Trecho dado ->
———

Então, no século XVI, um monge alemão, um dos filhos mais devotos da Igreja Mãe, não sendo capaz de descobrir uma quantidade suficiente da graça salvadora de Deus em sua vida para assegurar-lhe a salvação, apesar de seu rigoroso regime diário de boas obras religiosas, descobriu na Bíblia a doutrina da justificação somente pela fé, na justiça imputada de Cristo somente, por meio da graça de Deus somente. Ao ler as cartas do apóstolo Paulo aos cristãos de Roma e da Galácia, Lutero entendeu e creu na ideia bíblica de que a salvação não é conquistada pelos pecadores, nem pela cooperação com Deus, nem dispensada pela Igreja, mas recebida como um dom gratuito diretamente de Deus, que soberanamente faz com que seu povo creia no Evangelho. Lutero concluiu que todas as "boas obras" que ele havia feito como monge e católico eram piores do que inúteis, e não apenas as suas obras, mas todas as obras inculcadas e impostas pela Igreja-Estado por um milênio a milhões de almas. Não apenas a salvação é recebida como um dom gratuito de Deus, concedido diretamente ao pecador sem a mediação ou intervenção de papas, bispos e sacerdotes; mas todo homem cristão tem um chamado honroso, e uma boa obra é qualquer trabalho realizado com o propósito, não de ganhar a salvação, mas de expressar nossa gratidão a Deus por uma redenção já realizada por Cristo e aplicada ao crente pelo Espírito Santo. Essas boas obras não eram primariamente aquelas de serviço à igreja ou à caridade, mas o desempenho diário competente e fiel do chamado de alguém. A importância dessa mudança na definição de "boas obras" para o desenvolvimento econômico foi sugerida por Stanislav Andreski:

"Um sistema econômico cuja força propulsora é a acumulação privada de capital não se desenvolverá muito rapidamente se as pessoas estiverem inclinadas a parar de trabalhar assim que atingirem um determinado nível de riqueza. O progresso de tal sistema exige que aqueles que já têm o suficiente para suas necessidades continuem trabalhando e acumulando. A conexão com o protestantismo, especialmente em sua variedade calvinista, é que ele ensinou as pessoas a considerar o trabalho como uma forma de oração.... Outra influência importante do protestantismo foi sua insistência no trabalho como o único caminho legítimo para a riqueza. Outras religiões, é claro, também proíbem o roubo e o furto, mas o puritanismo protestante é o único a condenar o jogo. Os ideais religiosos de trabalho, parcimônia e enriquecimento sem prazer e por meio do trabalho constituem apenas o que Weber chama de 'ascetismo mundano'." [8]

O medo abjeto de Deus e a aversão à vida que caracterizavam a Idade Média foram varridos pelas boas novas do Evangelho de Jesus Cristo: Deus, em Cristo, fez o que nenhum homem poderia fazer; Ele aplacou a ira de Deus contra os pecadores; Ele mesmo providenciou a perfeita retidão exigida pela justiça e santidade de Deus para entrar no Céu; e a salvação, longe de ser incerta ou inatingível, é garantida àqueles que creem no Evangelho. Essa graça de Deus não é recebida por ritos, cerimônias ou sacramentos; não é obtida por confissão ou penitência; mas é recebida unicamente pela fé na obra consumada de Cristo. A Igreja, longe de ser indispensável à salvação, era no máximo instrumental – mas somente se pregasse o Evangelho; e seus ritos eram totalmente dispensáveis. Os cristãos não precisavam de intermediários eclesiásticos, pois havia apenas um mediador entre Deus e o homem, Jesus Cristo, homem. Todos os cristãos são sacerdotes, e Jesus Cristo é seu único sumo sacerdote. Toda a hierarquia social, eclesiástica, econômica e política da Idade Média foi destruída pela doutrina bíblica do sacerdócio de todos os crentes e pelas ideias paralelas de que todos os homens são iguais perante Deus e que Deus não faz acepção de pessoas. A noção de governo republicano e democrático recebeu seu impulso no mundo moderno a partir da doutrina do sacerdócio de todos os crentes, que derrubou a estrutura de classes da Igreja-Estado medieval. Os protestantes da Europa foram religiosa, política, econômica e psicologicamente libertados de um Estado eclesiástico totalitário que havia espancado e batido em seus pais por gerações.

———

Problema 1 -> Formate como tabela Markdown, com as colunas Nº e Linha, o trecho dos registros que vai da linha que contém "Task: Toggle the webcam icon in toolbar" até a linha que contém "Action: pos(221,18)", incluindo as duas. Omita as linhas em branco e não inclua as imagens na resposta.
Os registros não têm relação alguma com o texto.

Registros do exercício ->
———

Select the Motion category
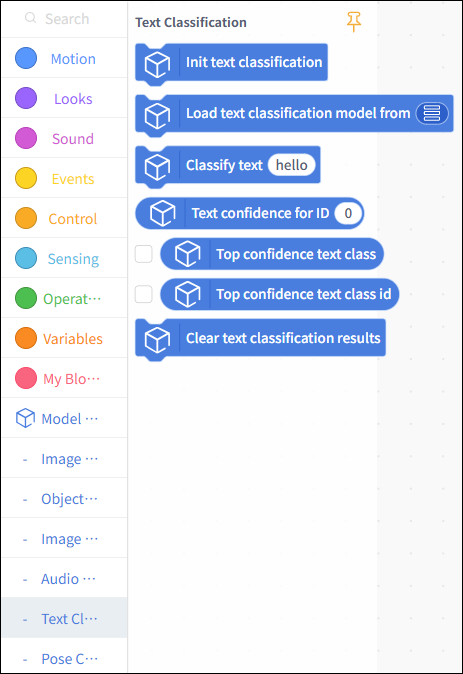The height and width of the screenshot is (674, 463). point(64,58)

———

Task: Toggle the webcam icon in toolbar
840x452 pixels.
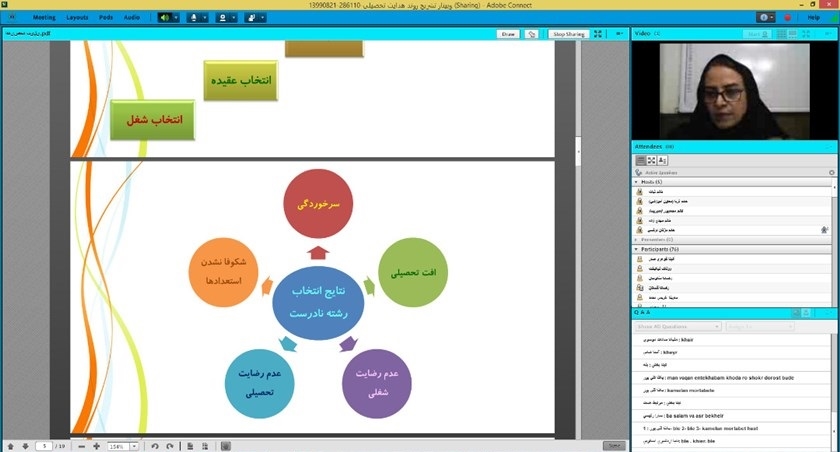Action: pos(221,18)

———

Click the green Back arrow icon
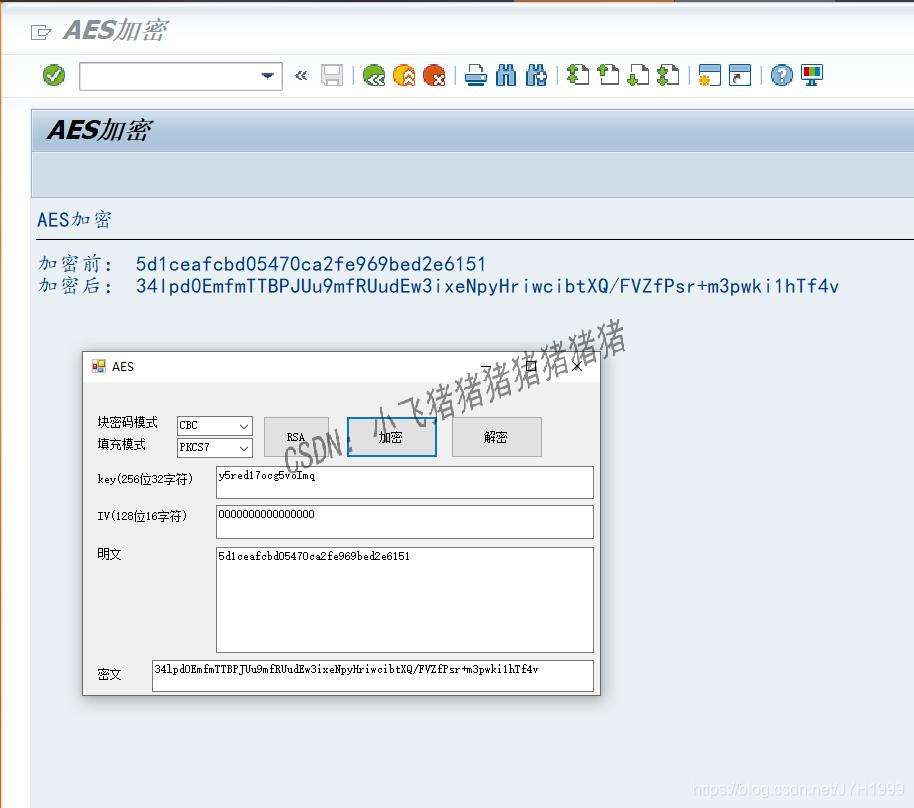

———

Problema 2 -> Segundo o texto sobre Lutero, quais cartas do apóstolo Paulo ele leu?

Resposta escrita 1 ->
| Nº | Linha |
|---|---|
| 1 | Task: Toggle the webcam icon in toolbar |
| 2 | 840x452 pixels. |
| 3 | Action: pos(221,18) |

Resposta escrita 2 -> As cartas aos cristãos de Roma e da Galácia.